_RECORDS PROVIDED_
..........

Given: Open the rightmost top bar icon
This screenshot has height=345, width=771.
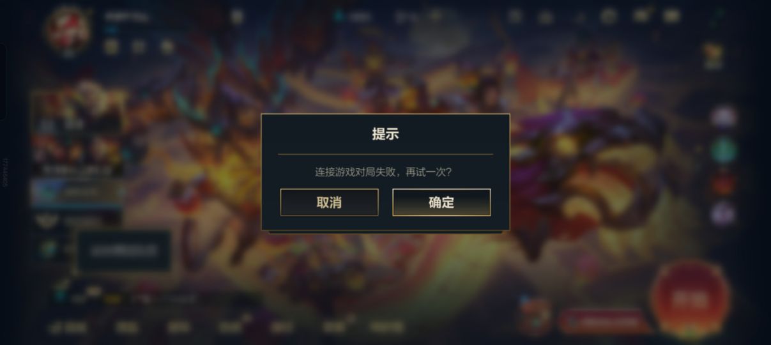Looking at the screenshot, I should point(671,15).
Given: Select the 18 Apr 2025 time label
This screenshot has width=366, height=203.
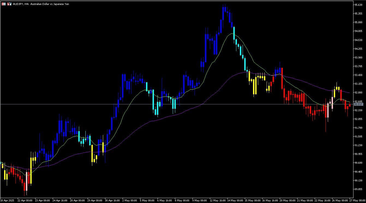Looking at the screenshot, I should coord(7,200).
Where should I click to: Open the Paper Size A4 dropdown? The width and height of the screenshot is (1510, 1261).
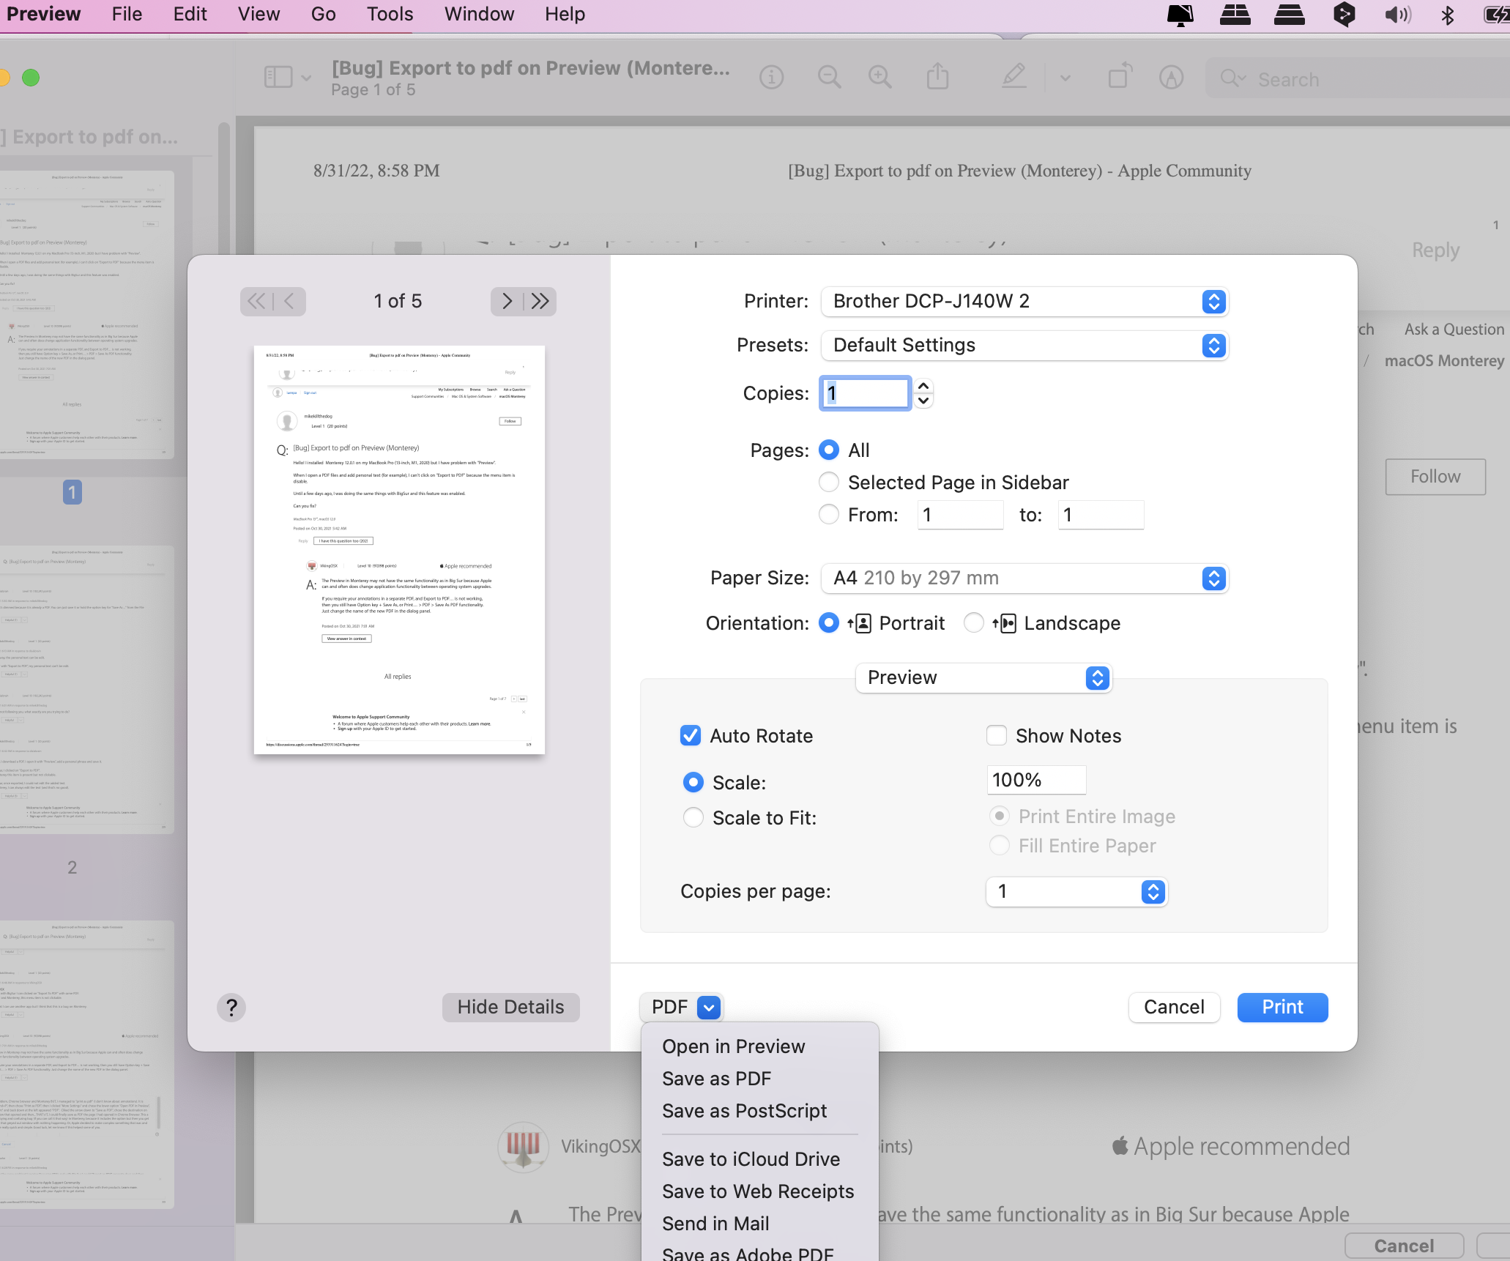point(1024,579)
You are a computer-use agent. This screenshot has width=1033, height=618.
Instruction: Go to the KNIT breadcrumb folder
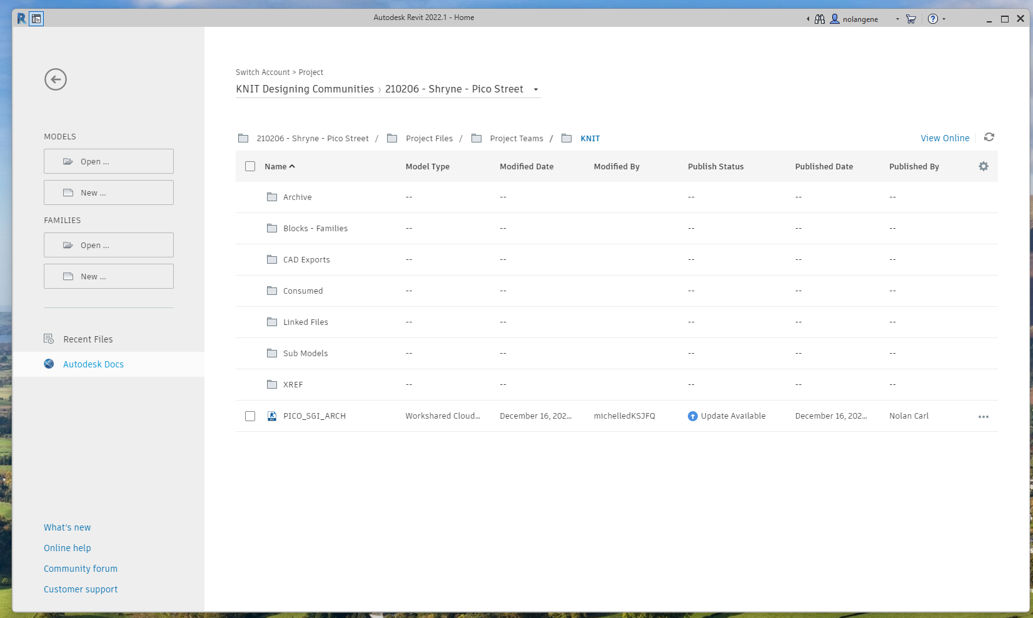pos(590,138)
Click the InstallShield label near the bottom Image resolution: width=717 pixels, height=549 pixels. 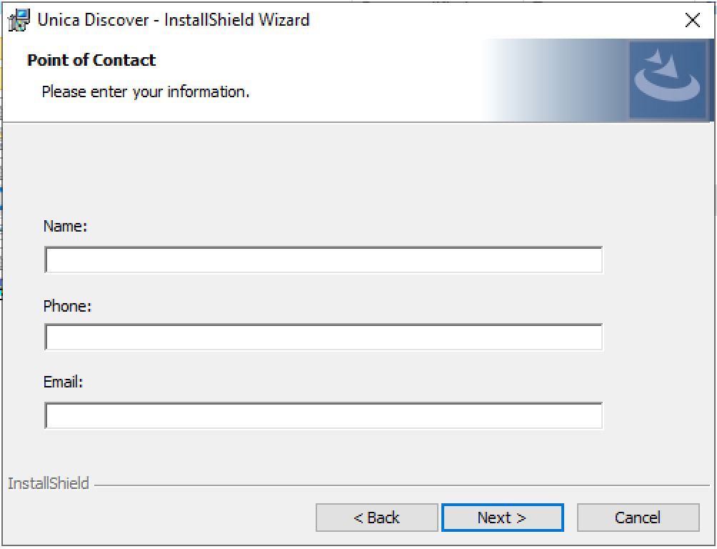pos(49,484)
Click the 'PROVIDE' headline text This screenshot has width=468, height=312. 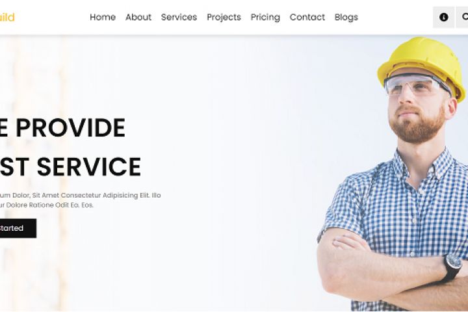click(70, 128)
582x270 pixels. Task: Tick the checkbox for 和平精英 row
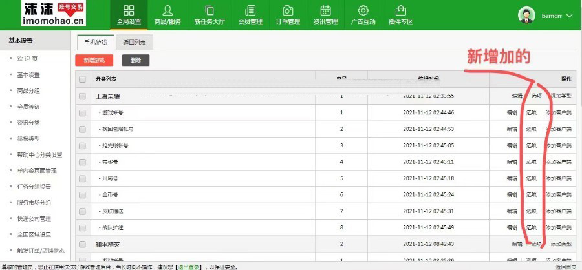(x=82, y=244)
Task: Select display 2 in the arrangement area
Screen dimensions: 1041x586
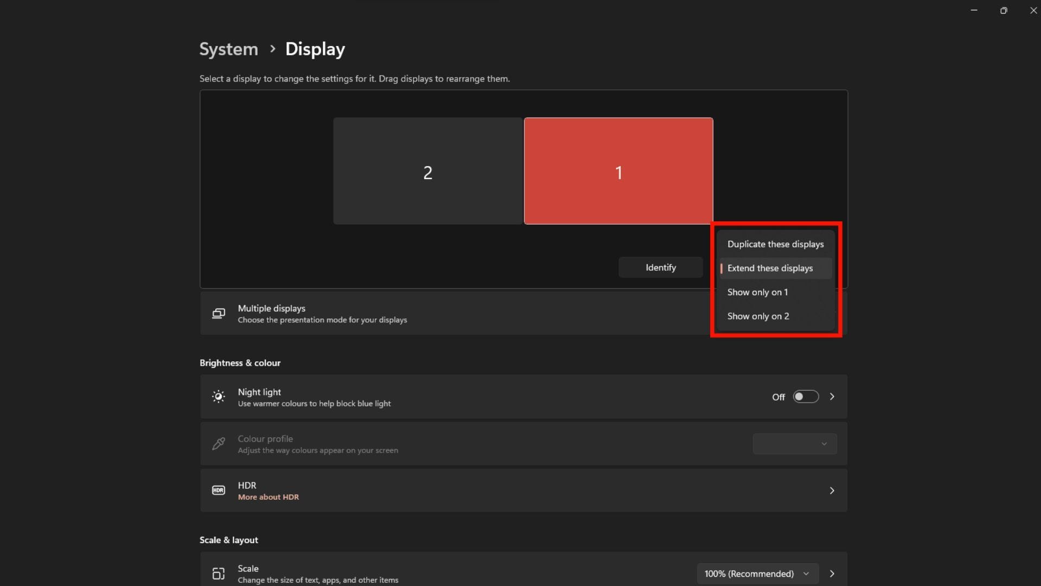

..........

Quote everything from the start of the records down through the line containing "Looking at the screenshot, I should point(671,15).", word for word. Leave the pictures out of your answer.

_COMPLETE OUTPUT_
Given: Open the rightmost top bar icon
This screenshot has height=345, width=771.
Looking at the screenshot, I should point(671,15).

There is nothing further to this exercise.